- **Input material**:
----
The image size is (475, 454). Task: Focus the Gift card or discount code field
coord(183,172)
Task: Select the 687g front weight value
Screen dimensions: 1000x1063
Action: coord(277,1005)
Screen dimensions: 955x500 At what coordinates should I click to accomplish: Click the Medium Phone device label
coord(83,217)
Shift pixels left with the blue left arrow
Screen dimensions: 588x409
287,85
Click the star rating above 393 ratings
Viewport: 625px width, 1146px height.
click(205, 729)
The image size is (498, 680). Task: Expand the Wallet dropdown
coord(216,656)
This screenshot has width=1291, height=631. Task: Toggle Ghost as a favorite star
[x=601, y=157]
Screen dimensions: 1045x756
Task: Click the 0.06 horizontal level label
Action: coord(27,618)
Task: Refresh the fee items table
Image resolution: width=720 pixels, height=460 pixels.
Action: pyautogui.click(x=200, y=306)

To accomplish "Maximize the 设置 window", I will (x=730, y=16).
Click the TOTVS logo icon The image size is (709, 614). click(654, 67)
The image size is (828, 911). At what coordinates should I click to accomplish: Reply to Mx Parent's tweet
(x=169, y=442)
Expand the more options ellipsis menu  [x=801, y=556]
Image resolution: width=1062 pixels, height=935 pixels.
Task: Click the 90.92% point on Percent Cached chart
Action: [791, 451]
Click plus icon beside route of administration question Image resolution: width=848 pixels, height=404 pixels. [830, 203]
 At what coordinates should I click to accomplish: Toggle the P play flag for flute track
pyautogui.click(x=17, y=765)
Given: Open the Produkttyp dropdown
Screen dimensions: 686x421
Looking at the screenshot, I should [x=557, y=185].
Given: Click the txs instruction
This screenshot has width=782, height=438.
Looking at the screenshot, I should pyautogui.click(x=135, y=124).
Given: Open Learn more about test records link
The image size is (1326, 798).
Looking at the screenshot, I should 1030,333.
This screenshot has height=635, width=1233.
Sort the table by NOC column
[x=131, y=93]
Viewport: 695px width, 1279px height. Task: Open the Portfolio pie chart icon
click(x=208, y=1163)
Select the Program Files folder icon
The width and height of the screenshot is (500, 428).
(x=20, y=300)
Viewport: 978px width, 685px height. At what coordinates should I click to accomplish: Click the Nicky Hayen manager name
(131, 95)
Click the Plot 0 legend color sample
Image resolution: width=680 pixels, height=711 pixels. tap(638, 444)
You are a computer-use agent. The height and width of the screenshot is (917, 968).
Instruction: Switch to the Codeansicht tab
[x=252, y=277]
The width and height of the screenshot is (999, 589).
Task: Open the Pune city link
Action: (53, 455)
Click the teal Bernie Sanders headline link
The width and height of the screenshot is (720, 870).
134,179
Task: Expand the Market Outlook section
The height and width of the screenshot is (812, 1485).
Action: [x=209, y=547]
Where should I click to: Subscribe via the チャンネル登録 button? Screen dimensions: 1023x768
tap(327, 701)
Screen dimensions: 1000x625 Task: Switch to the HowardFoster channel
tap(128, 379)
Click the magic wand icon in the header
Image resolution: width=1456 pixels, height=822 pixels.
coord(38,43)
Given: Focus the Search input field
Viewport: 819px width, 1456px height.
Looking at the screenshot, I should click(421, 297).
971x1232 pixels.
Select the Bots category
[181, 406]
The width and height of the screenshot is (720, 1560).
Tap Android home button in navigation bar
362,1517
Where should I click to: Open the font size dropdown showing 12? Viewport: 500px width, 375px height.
----
- **Prompt**: From the records above, copy every line that holds the word "Given".

- **Solution to the problem**:
Given: Open the Produkttyp dropdown
Given: Click the txs instruction
Given: Open Learn more about test records link
Given: Focus the Search input field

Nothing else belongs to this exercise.